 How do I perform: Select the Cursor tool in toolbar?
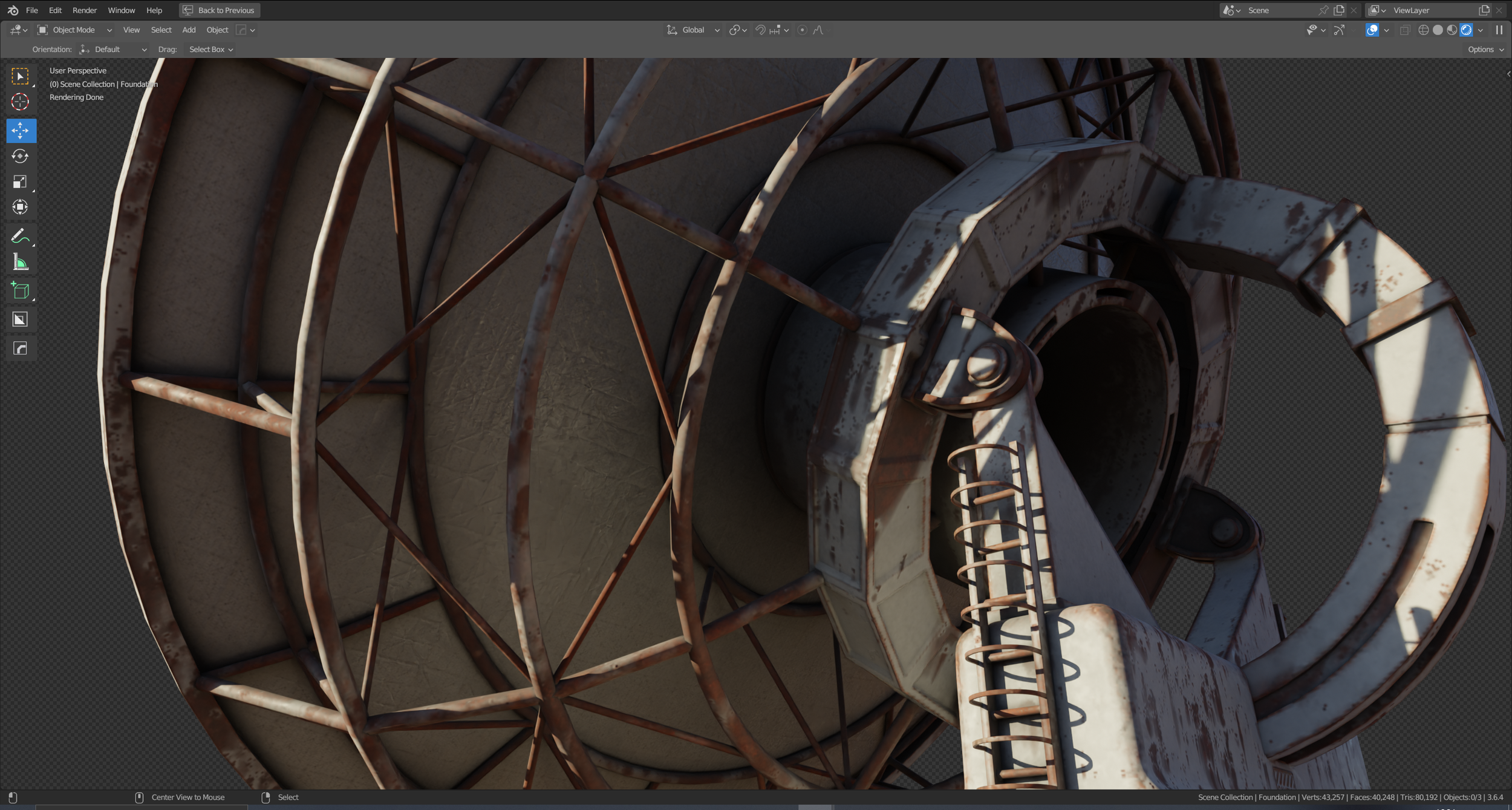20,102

...

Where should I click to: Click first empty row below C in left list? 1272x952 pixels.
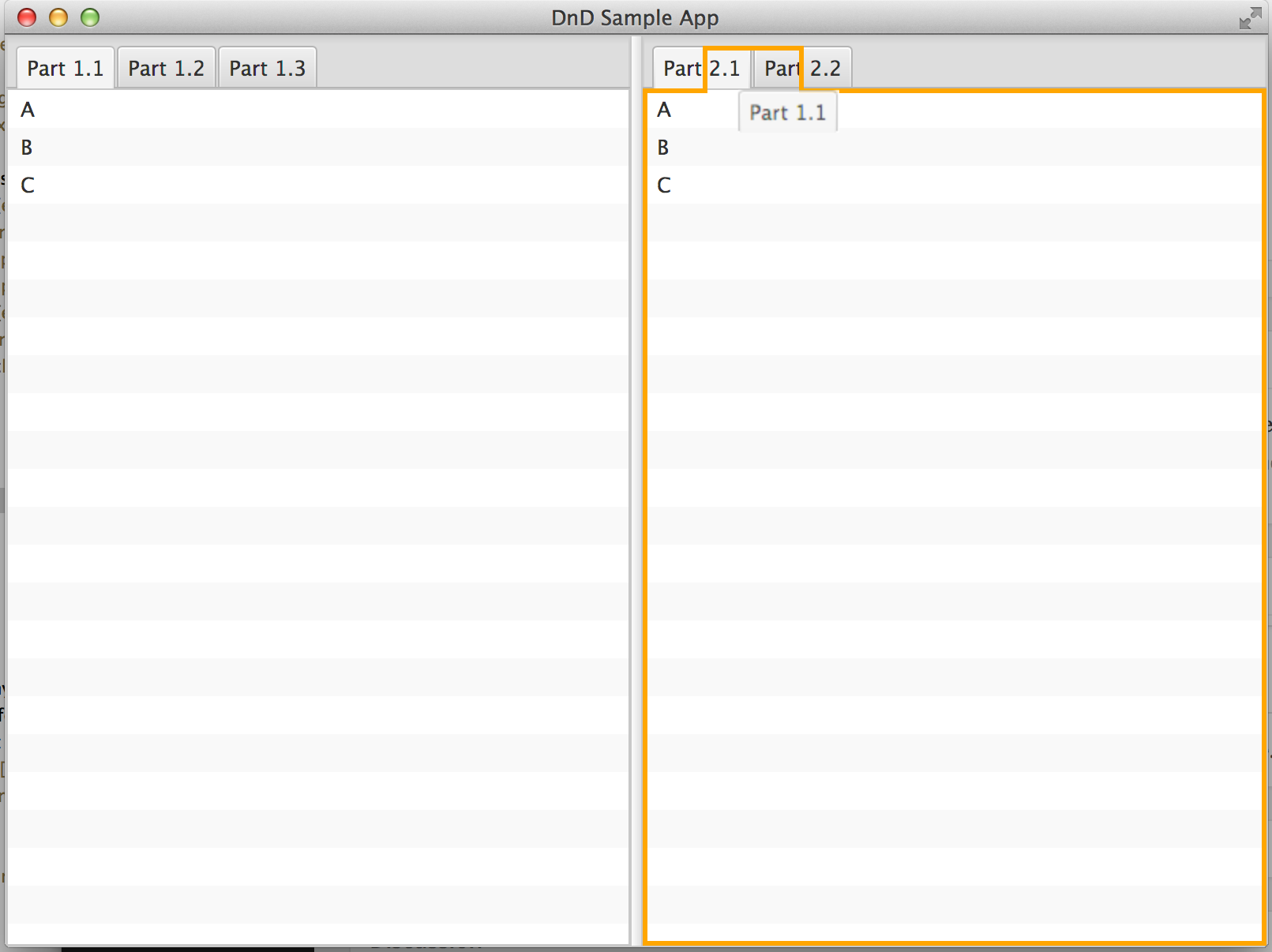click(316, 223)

--

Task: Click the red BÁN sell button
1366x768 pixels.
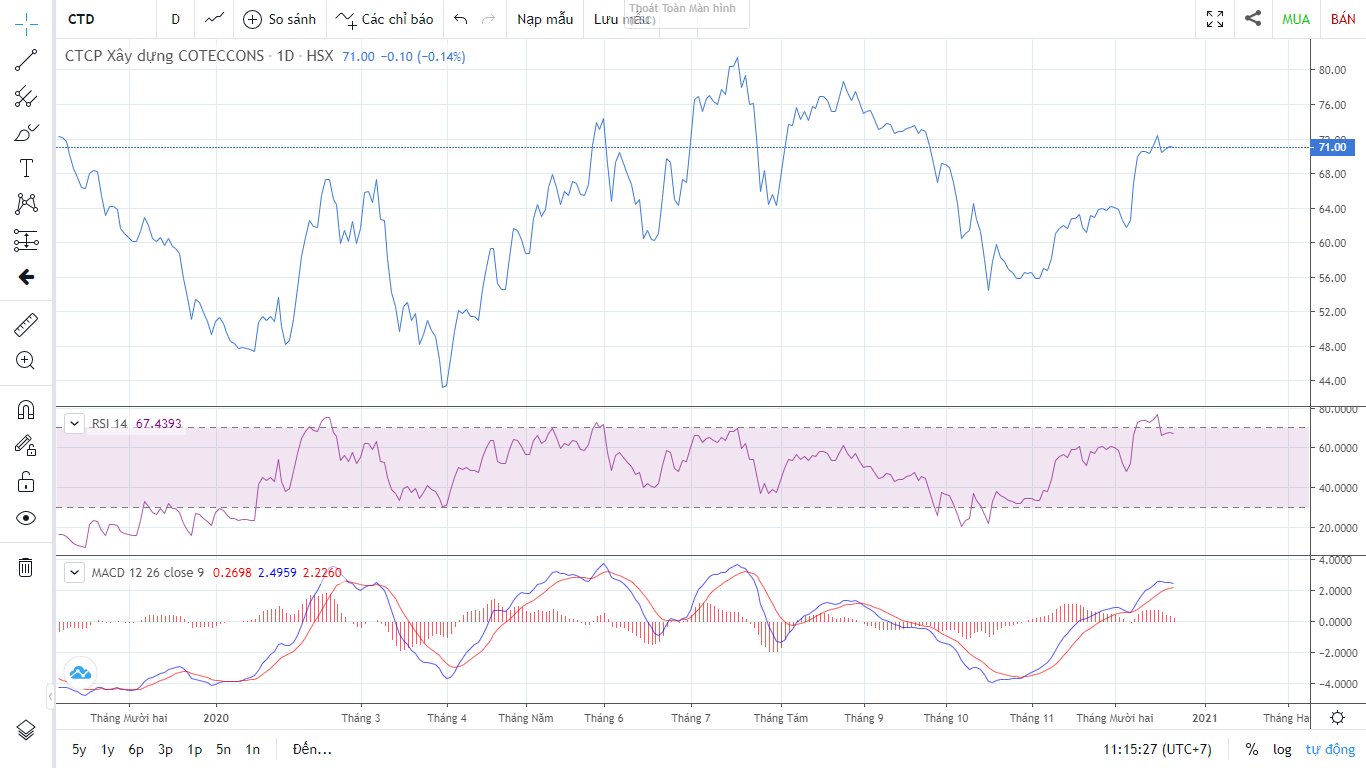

_SHORT EXERCISE_
Find each line in the rows above that contains the word "pixels", with case counting, and copy those lines out in full.

_WRITTEN SOLUTION_
Where should I click to: Click first empty row below C in left list? 1272x952 pixels.
1366x768 pixels.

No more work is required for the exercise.